When hired, the then-37-year-old dean of the Lake Tahoe Community College District was the youngest person ever to serve as a district-level community college CEO in California and, at the time, one of only five women of the 70 CEOs in the state.

Numbers help put such a radical transformation into context. The college’s budget, for example, has grown from approximately $8 million in 1988 to nearly $181 million today. Enrollment has grown from 4,000 to a high of 27,000 students. And physical space has quadrupled, climbing from just under 200,000 square feet to today’s 812,000 square feet across two campuses, with additional construction this year that will boost square footage even more.
While numbers can provide context, they can also obscure what this progress really means, which is this: Dr. Van Hook’s leadership has driven a quarter century of cross-generational momentum at College of the Canyons.
This commitment has provided all manner of cutting-edge educational and training opportunities for all who have sought to better themselves. It has embraced innovation and excellence in education. It has instilled hope, and turned dreamers into doers.
Her efforts, passion and unrelenting resolve have transformed not only the college, but the lives and livelihoods of the hundreds of thousands of people who have embarked on an educational journey here.
One of the people who first had a sense for what this “fireball” could do was Michele Jenkins. A member of the Board of Trustees today and in 1988, Jenkins was the board president who led the development of the CEO search. Having overseen that process 25 years ago, she remembers vividly how one person stood out above all the rest.

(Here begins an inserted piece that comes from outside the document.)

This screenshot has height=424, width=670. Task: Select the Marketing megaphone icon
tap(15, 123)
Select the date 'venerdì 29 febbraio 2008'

“At the time, I couldn’t help but smile to myself, thinking about how much of a difference she was going to make at the college because she’s just so dynamic,” Jenkins recalled.
“Days later, after she had been formally introduced, I asked one of our instructors what he thought about our new president, to which he replied, ‘Administrators come and go, and it won’t really make a difference who the administrator is.’ I simply smiled again and thought to myself that he has no idea what this woman’s leadership will bring to College of the Canyons. Today, 25 years later, I’m still smiling.”